(Stored dataset items)
==========
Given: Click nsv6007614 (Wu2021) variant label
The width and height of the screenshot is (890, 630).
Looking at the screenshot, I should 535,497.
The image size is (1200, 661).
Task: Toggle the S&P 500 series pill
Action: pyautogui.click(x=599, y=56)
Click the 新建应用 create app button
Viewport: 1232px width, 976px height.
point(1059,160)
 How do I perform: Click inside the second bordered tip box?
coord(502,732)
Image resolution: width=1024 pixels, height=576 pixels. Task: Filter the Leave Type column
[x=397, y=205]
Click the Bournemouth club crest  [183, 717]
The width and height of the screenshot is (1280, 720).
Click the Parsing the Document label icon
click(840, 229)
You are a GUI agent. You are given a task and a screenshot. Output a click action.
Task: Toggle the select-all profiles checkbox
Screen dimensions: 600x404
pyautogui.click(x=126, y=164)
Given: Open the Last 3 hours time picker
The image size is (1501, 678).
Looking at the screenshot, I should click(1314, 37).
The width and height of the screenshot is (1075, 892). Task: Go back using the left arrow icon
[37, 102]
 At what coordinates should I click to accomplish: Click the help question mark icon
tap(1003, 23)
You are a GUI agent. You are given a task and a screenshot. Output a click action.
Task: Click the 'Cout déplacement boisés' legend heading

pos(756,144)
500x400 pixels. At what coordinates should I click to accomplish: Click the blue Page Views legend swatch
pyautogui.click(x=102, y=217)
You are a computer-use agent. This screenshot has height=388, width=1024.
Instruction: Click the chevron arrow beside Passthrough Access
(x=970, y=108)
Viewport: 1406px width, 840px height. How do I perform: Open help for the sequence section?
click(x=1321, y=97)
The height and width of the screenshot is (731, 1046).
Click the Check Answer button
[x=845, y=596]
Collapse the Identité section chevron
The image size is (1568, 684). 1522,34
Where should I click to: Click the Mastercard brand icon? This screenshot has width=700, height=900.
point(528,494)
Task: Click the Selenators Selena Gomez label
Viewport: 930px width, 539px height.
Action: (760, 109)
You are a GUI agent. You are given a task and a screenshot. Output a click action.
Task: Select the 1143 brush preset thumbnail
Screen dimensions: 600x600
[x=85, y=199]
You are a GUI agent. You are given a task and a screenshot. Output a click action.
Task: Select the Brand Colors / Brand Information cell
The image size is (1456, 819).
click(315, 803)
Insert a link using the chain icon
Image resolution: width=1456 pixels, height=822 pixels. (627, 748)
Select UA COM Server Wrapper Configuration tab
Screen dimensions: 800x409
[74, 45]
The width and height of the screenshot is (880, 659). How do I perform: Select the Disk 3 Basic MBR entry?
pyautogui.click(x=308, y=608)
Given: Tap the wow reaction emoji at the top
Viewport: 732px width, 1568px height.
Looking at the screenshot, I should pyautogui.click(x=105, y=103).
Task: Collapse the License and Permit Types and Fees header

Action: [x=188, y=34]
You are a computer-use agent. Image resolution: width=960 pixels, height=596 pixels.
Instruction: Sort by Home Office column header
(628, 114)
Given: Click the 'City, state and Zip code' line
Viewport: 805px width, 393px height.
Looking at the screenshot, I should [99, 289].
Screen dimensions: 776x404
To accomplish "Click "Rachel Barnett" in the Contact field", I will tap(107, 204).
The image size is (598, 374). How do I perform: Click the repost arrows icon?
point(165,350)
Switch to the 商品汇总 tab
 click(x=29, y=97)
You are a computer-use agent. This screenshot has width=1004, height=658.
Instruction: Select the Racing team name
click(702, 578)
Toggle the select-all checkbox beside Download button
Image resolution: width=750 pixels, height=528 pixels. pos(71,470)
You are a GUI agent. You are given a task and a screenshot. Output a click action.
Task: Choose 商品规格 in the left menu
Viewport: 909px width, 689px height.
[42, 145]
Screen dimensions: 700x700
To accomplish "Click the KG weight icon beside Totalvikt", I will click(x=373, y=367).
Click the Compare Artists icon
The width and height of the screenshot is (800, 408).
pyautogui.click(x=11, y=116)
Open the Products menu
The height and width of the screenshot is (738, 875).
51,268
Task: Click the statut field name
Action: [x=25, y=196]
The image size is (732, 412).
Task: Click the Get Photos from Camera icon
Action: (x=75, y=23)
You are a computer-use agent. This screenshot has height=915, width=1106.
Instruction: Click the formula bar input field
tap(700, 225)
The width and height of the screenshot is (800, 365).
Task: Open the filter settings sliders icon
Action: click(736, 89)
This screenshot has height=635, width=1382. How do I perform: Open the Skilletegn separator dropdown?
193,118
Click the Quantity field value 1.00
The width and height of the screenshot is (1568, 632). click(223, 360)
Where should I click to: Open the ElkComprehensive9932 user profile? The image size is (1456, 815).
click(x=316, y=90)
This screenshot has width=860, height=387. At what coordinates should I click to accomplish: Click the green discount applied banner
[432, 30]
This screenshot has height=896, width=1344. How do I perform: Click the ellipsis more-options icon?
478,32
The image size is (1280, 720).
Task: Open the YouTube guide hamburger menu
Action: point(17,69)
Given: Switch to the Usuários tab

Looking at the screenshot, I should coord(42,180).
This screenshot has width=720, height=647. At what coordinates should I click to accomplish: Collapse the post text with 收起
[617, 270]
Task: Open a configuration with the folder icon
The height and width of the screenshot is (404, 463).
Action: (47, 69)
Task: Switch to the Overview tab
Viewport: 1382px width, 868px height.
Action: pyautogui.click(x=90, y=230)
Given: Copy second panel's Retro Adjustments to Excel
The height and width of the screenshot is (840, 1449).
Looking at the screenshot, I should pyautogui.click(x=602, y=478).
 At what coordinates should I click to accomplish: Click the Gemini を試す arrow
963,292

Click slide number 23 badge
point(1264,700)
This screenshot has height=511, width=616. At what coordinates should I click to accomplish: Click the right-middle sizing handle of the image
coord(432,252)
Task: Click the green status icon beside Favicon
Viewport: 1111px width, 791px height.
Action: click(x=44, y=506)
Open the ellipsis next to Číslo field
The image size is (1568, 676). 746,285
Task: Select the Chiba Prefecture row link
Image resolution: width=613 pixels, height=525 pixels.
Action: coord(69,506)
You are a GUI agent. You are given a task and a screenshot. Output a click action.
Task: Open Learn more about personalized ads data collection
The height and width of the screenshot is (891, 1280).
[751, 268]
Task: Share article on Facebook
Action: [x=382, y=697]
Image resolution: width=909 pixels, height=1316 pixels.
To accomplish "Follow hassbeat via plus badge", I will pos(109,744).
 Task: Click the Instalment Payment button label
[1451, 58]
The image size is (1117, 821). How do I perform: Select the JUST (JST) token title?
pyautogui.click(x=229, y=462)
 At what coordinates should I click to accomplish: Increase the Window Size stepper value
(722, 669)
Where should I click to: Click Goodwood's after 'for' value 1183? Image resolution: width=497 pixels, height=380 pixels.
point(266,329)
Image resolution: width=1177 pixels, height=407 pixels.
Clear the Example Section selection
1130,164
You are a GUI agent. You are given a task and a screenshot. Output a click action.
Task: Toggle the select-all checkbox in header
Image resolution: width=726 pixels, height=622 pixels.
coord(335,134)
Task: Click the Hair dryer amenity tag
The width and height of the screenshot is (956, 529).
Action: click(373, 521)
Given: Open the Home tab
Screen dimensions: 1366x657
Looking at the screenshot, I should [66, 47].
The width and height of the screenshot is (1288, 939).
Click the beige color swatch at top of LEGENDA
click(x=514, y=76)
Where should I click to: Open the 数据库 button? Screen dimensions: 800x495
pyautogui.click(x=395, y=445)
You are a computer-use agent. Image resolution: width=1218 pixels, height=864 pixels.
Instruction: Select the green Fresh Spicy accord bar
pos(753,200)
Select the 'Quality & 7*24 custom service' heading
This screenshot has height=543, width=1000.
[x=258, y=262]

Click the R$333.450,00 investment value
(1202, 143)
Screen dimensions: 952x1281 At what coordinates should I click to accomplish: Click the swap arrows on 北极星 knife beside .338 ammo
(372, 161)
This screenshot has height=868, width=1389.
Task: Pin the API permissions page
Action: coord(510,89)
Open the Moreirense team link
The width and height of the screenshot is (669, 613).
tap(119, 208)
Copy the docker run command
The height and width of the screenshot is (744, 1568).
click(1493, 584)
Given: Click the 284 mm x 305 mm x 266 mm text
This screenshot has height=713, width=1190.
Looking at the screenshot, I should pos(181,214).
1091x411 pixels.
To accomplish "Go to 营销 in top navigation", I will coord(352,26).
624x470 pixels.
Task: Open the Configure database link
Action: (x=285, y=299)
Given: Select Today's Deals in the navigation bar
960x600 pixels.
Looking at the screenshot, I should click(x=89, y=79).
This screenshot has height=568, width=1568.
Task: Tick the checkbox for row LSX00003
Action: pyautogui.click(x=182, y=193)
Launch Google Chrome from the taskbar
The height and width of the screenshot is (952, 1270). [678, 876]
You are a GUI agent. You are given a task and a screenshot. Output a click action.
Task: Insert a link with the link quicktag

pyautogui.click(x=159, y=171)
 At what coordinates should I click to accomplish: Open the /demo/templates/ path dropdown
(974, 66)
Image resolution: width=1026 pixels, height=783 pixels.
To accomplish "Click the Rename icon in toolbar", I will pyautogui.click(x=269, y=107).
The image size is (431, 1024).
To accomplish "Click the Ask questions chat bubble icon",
==========
[Work to complete] For the lines above, output exactly those from the line containing "Where should I click to: Click Goodwood's" through the line containing "1091x411 pixels.", and skip the others.

[Exercise output]
Where should I click to: Click Goodwood's after 'for' value 1183? Image resolution: width=497 pixels, height=380 pixels.
point(266,329)
Image resolution: width=1177 pixels, height=407 pixels.
Clear the Example Section selection
1130,164
You are a GUI agent. You are given a task and a screenshot. Output a click action.
Task: Toggle the select-all checkbox in header
Image resolution: width=726 pixels, height=622 pixels.
coord(335,134)
Task: Click the Hair dryer amenity tag
The width and height of the screenshot is (956, 529).
Action: click(373, 521)
Given: Open the Home tab
Screen dimensions: 1366x657
Looking at the screenshot, I should [66, 47].
The width and height of the screenshot is (1288, 939).
Click the beige color swatch at top of LEGENDA
click(x=514, y=76)
Where should I click to: Open the 数据库 button? Screen dimensions: 800x495
pyautogui.click(x=395, y=445)
You are a computer-use agent. Image resolution: width=1218 pixels, height=864 pixels.
Instruction: Select the green Fresh Spicy accord bar
pos(753,200)
Select the 'Quality & 7*24 custom service' heading
This screenshot has height=543, width=1000.
[x=258, y=262]

Click the R$333.450,00 investment value
(1202, 143)
Screen dimensions: 952x1281 At what coordinates should I click to accomplish: Click the swap arrows on 北极星 knife beside .338 ammo
(372, 161)
This screenshot has height=868, width=1389.
Task: Pin the API permissions page
Action: coord(510,89)
Open the Moreirense team link
The width and height of the screenshot is (669, 613).
tap(119, 208)
Copy the docker run command
The height and width of the screenshot is (744, 1568).
click(1493, 584)
Given: Click the 284 mm x 305 mm x 266 mm text
This screenshot has height=713, width=1190.
Looking at the screenshot, I should pos(181,214).
1091x411 pixels.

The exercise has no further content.